- _WHAT IS EXPECTED_:
Repeat, line for line, the entries below from the first line to the line containing "Naro2mobi (スタンドアロン小説EPUB作成ツール) の紹介と使用感", counting both ends.

--

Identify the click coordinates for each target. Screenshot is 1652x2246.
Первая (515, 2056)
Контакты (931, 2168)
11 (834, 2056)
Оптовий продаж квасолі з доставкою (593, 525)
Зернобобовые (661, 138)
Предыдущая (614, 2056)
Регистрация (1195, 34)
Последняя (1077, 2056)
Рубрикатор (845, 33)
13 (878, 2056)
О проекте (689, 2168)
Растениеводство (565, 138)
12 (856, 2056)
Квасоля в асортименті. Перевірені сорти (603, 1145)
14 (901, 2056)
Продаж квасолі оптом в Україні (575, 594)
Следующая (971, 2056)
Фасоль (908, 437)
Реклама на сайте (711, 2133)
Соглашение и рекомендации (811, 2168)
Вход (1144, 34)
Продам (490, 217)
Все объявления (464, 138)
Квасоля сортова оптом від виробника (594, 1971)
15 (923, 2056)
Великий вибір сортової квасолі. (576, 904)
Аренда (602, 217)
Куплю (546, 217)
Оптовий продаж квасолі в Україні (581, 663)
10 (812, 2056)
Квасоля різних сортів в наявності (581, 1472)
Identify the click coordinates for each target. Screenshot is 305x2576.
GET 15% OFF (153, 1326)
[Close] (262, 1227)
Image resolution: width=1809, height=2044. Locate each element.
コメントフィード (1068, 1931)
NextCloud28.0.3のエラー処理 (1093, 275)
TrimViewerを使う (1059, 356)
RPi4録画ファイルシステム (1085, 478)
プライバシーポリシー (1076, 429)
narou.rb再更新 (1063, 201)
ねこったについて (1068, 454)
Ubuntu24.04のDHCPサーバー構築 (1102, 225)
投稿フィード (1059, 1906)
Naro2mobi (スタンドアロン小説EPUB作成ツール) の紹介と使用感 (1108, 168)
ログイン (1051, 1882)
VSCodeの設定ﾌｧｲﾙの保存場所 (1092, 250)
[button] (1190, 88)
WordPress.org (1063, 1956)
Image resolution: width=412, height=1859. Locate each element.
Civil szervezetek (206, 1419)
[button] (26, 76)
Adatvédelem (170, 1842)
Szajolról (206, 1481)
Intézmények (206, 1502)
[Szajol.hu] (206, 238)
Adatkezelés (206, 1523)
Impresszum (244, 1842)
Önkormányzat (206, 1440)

--

- _WRITTEN ANSWER_:
Identify the click coordinates for each target. Screenshot is 1652x2246.
Первая (515, 2056)
Контакты (931, 2168)
11 (834, 2056)
Оптовий продаж квасолі з доставкою (593, 525)
Зернобобовые (661, 138)
Предыдущая (614, 2056)
Регистрация (1195, 34)
Последняя (1077, 2056)
Рубрикатор (845, 33)
13 (878, 2056)
О проекте (689, 2168)
Растениеводство (565, 138)
12 (856, 2056)
Квасоля в асортименті. Перевірені сорти (603, 1145)
14 (901, 2056)
Продаж квасолі оптом в Україні (575, 594)
Следующая (971, 2056)
Фасоль (908, 437)
Реклама на сайте (711, 2133)
Соглашение и рекомендации (811, 2168)
Вход (1144, 34)
Продам (490, 217)
Все объявления (464, 138)
Квасоля сортова оптом від виробника (594, 1971)
15 (923, 2056)
Великий вибір сортової квасолі. (576, 904)
Аренда (602, 217)
Куплю (546, 217)
Оптовий продаж квасолі в Україні (581, 663)
10 (812, 2056)
Квасоля різних сортів в наявності (581, 1472)
Identify the click coordinates for each target. Screenshot is 305x2576.
GET 15% OFF (153, 1326)
[Close] (262, 1227)
Image resolution: width=1809, height=2044. Locate each element.
コメントフィード (1068, 1931)
NextCloud28.0.3のエラー処理 (1093, 275)
TrimViewerを使う (1059, 356)
RPi4録画ファイルシステム (1085, 478)
プライバシーポリシー (1076, 429)
narou.rb再更新 (1063, 201)
ねこったについて (1068, 454)
Ubuntu24.04のDHCPサーバー構築 (1102, 225)
投稿フィード (1059, 1906)
Naro2mobi (スタンドアロン小説EPUB作成ツール) の紹介と使用感 (1108, 168)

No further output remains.